Palladius was driven off by the natives of Wicklow in his bid, which took place in 431 AD, but his companion Silvester remained in Domnach-Arda, and later consecrated a bishop. St. Silvester is traditionally commemorated March 10. Why is not Silvester a more popular name among the Irish, or, for that matter, LOL, Palladius? (Additional Source: Magnificat, March 2013, Vol 14, No. 13, p 159)
It is also said that St Declan, my namesake, evangelised Munster ,he was based in Ardmore county Waterford.
Dia dhuit, Declan! Glad you responded to this thread. I am fascinated by stories of those who either evangelized Ireland or who left Ireland to evangelize the rest of the known world. Hope you might share more of these stories here!
Dia is Mhuire dhuit a Gearoid just a teaser for you St Declan evangelised Munster before Patrick set foot in Ireland. Just a note about me fein :- My name is Scottish as my Father was from Aberdeen, mother from Cork. But the Scots and Irish are cousins anyway. I have a website at http://homepage.eircom.net/~decfam You might like to have a look.
At the time when Palladius and Sylvester were dispatched and charged with the conversion of Ireland to Christianity, the form of Christianity practiced in Britain was that of the Church of Rome, including all of its doctrine, dogma, liturgy, and ecclesiastical structure, which were not acceptable to the Irish. It demanded that they surrender too many of their ancient traditions and societal functions and turn over far too many of the privileges and rights of the ancient chieftains and nobles, as well as the Learned Class, which encompassed not only the religious Druids but the lawyers, doctors, poets, bards, historians, and genealogists, in short, the entire record of the Irish race. Palladius and Sylvester were not Gaels, they were Romano-Celts descended from the Brythonic pre-Roman inhabitants of Britain. In fact, Patrick's alleged birth name was Maewyn Succat, which has a distinctly Welsh sounding character. The former had, in fact, been sent to Ireland to prevent the spread of the Pelagian heresy from taking root among the already existing Irish Christian community, not a missionaries or evangelists.

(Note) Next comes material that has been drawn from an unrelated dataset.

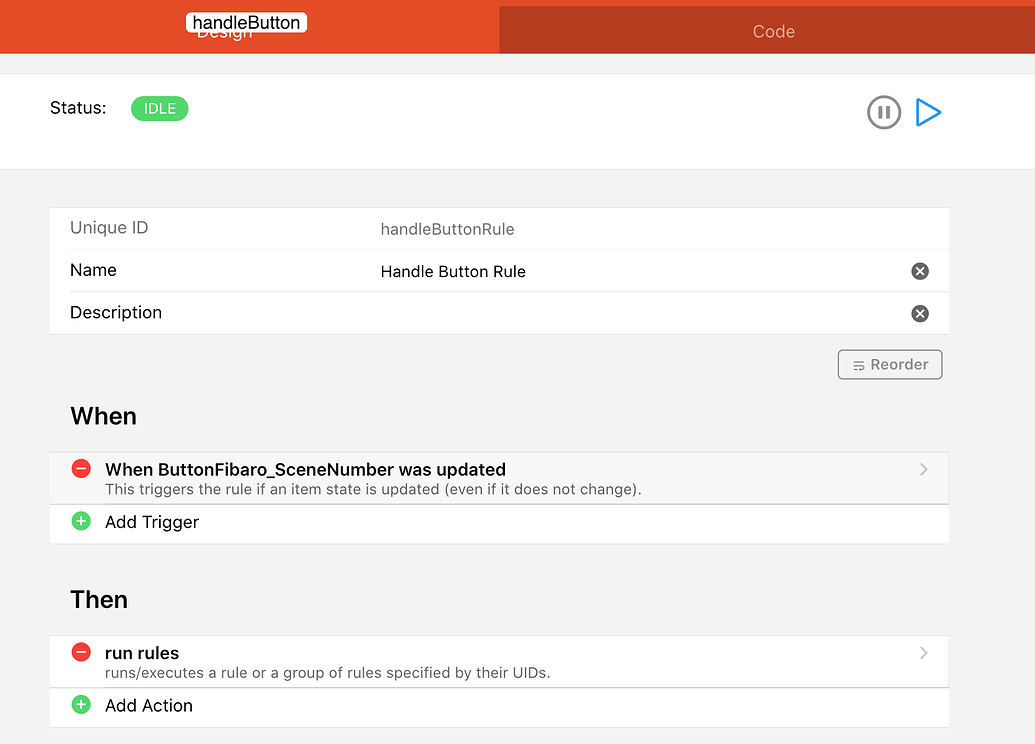Select the handleButton breadcrumb label
This screenshot has height=744, width=1035.
pos(246,21)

Having spent about a half dozen of his formative teen age years as a slave in Ireland as a shepherd, Patrick was aware of these things. After escaping slavery and finding his way back home, Patrick made the decision to take Holy Orders and return to Ireland for the sole purpose of effecting its conversion. Because of his own relatively long period as what the Irish called a "non-free man" he became very familiar with Irish customs and religious practices. He concluded that the only way to effectively convert the Irish was to combine Christianity with ancient customs that were not diametrically opposed to what he felt was the real meaning and message of Christ. It worked in Ireland. In fact it worked so well that what is properly called the Insular Catholic Church eventually incurred the wrath of the Church of Rome. During the Anglo-Saxon invasions following the departure of the Romans, the ecclesiastical structure of the Roman Church was decimated and it fell to the lot of sons of St. Patrick, in the form of monks and missionaries, to once more establish Christianity in Britain. Rome's reaction to this was.......oh well, that is another and even more complicated story.